**Requirement:**
Copy each line below that includes "agent".

**Exercise data:**
====

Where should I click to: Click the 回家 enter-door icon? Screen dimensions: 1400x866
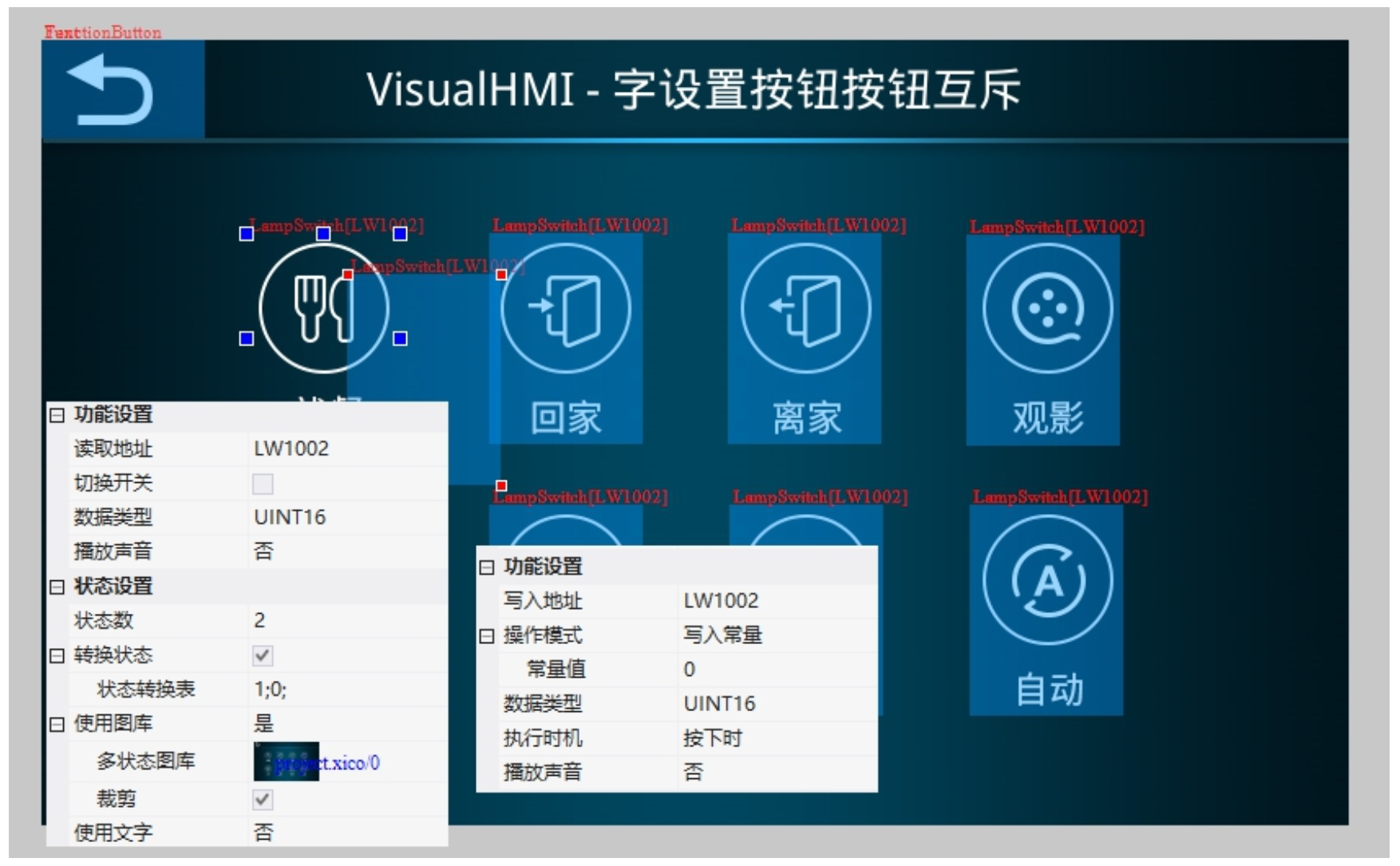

====

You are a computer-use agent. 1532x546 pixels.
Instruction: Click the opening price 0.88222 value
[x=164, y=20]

====

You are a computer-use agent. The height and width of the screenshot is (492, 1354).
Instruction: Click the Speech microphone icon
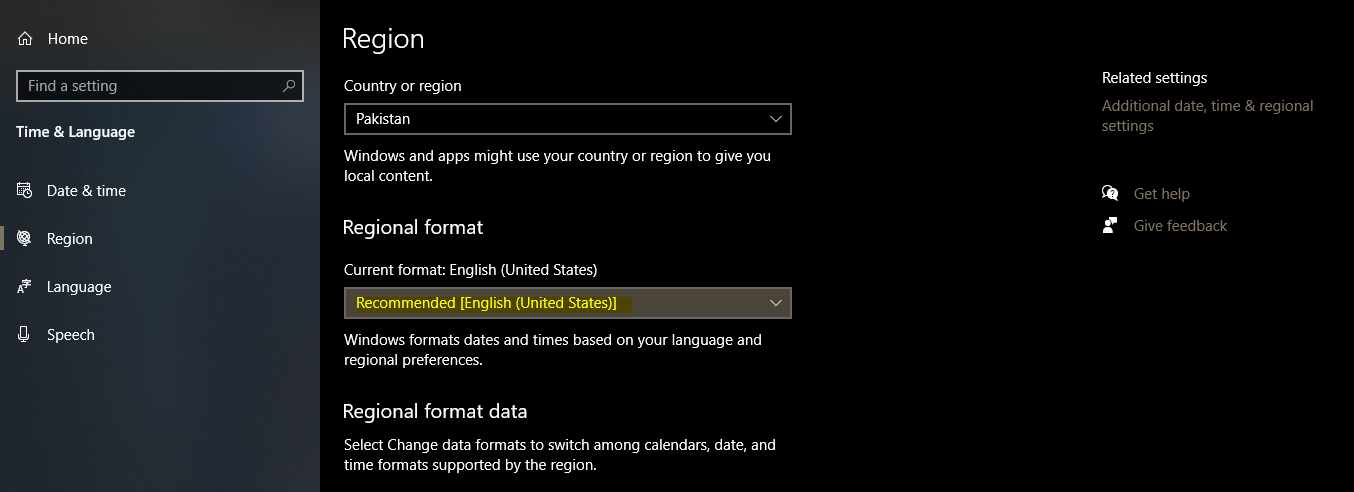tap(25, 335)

====

**Task solution:**
You are a computer-use agent. 1532x546 pixels.
You are a computer-use agent. The height and width of the screenshot is (492, 1354).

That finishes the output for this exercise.